[DOCUMENT SECTION start]
2. Description of the Prior Art
In the manufacture of electrical power transformers, it is necessary to cut a large number of thin sheets of transformer laminations from a sheet or from a roll supply of, for example, amorphous steel transformer core material. Such cut laminations, which may be about 0.001 inch thick, are then stacked to form a transformer core.
There are many known devices for shearing such thin materials inwardly from an edge of the material. It is also known to use devices which cut material from both sides. Thus, U.S. Pat. Nos. 3,901,116 and 4,619,166 disclose double-bladed saws which advance inward from both sides to cut the material.
However, the above-mentioned devices completely cut the material from edge to edge, failing to leave an inner uncut portion. In modern processing, it is desirable to treat an entire sheet of material at once and, upon completion of processing, to separate the sheet into more manageable lengths for shipping or further processing.
The present invention provides an apparatus and method for partially shearing an entire sheet of material but leaving uncut tab portions which, upon completion of material processing, may be easily broken to separate the sheet into discrete lengths.
It is an object of the present invention to provide a device for partially shearing single or multiple sheets of material. In accordance with the invention, the device comprises a base having a recess with a lower blade fixed in the recess and a pair of movable blades having opposed ends which have zero clearance with the lower blade. One end of each of the movable blades is attached to the base and the other end is free. Means for connecting the free ends of the pair of movable blades together is located between the free ends to space the free ends from each other a predetermined distance wherein, when the pair of blades is moved towards the lower blade, the material is cut inward from both sides, leaving an inner uncut portion of material having a width which corresponds to the predetermined distance.
Another object of the present invention is to provide a shearing device for making a partial cut, as described above, which includes a biasing means which urges the cutting edges of the movable blades against the cutting edge of the lower blade so as to maintain minimal clearance between the cutting edges when the material is being cut, regardless of the thickness of the material.
A further object of the invention is to provide a shearing device which leaves an uncut tab disposed between partially cut lengths of the material. After the sheet of material has been treated, the tabs can be broken to separate the lengths.
Still a further object of the invention is to provide a method for partially shearing single or multiple sheets of material into lengths comprising the steps of driving a pair of movable blades towards a lower blade fixed in a base, cutting the material inward from both sides, to leave an inner uncut portion of material which corresponds to the predetermined distance.
Other features and advantages of the present invention will become apparent from the following description of the invention which refers to the accompanying drawings.
FIG. 1 is a front view of the partial cut shearing device of the present invention.
FIG. 2 is a top view of the device.
FIG. 3 is an enlarged view of the spring connection of the movable blades.
[DOCUMENT SECTION end]
[PROVIDED MATERIAL start]
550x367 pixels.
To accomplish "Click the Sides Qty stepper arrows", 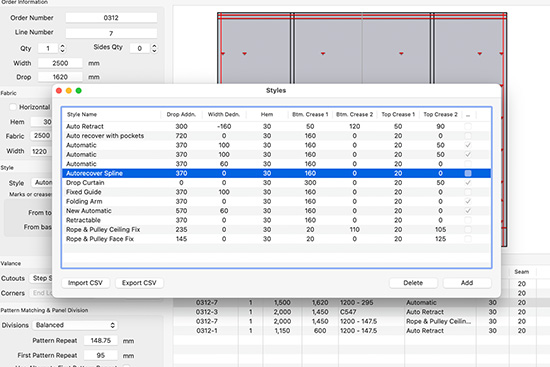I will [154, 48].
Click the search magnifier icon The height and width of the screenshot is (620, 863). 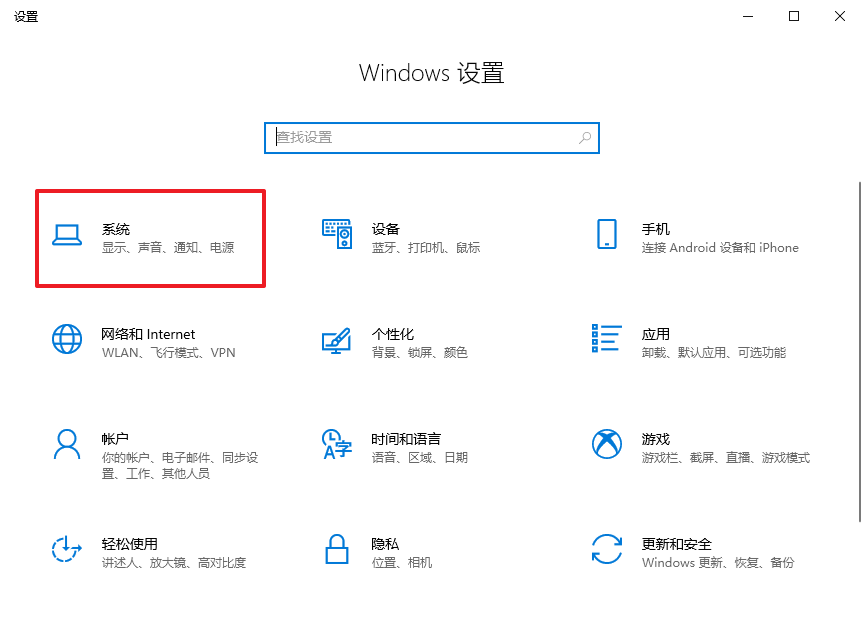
[PROVIDED MATERIAL end]
> _OBJECTIVES_:
• A. List each figure that the text on the partial cut shearing device names, along with what that figure shows.
• B. According to the text on the partial cut shearing device, about how thick may the cut transformer laminations be?
• C. Transcribe the passage of the text on the partial cut shearing device starting at "A further object of the invention is to provide a shearing" and ending at "the accompanying drawings.".

> _SOLUTIONS IN ORDER_:
• A.
- FIG. 1: a front view of the partial cut shearing device
- FIG. 2: a top view of the device
- FIG. 3: an enlarged view of the spring connection of the movable blades

• B. About 0.001 inch.

• C.
A further object of the invention is to provide a shearing device which leaves an uncut tab disposed between partially cut lengths of the material. After the sheet of material has been treated, the tabs can be broken to separate the lengths.
Still a further object of the invention is to provide a method for partially shearing single or multiple sheets of material into lengths comprising the steps of driving a pair of movable blades towards a lower blade fixed in a base, cutting the material inward from both sides, to leave an inner uncut portion of material which corresponds to the predetermined distance.
Other features and advantages of the present invention will become apparent from the following description of the invention which refers to the accompanying drawings.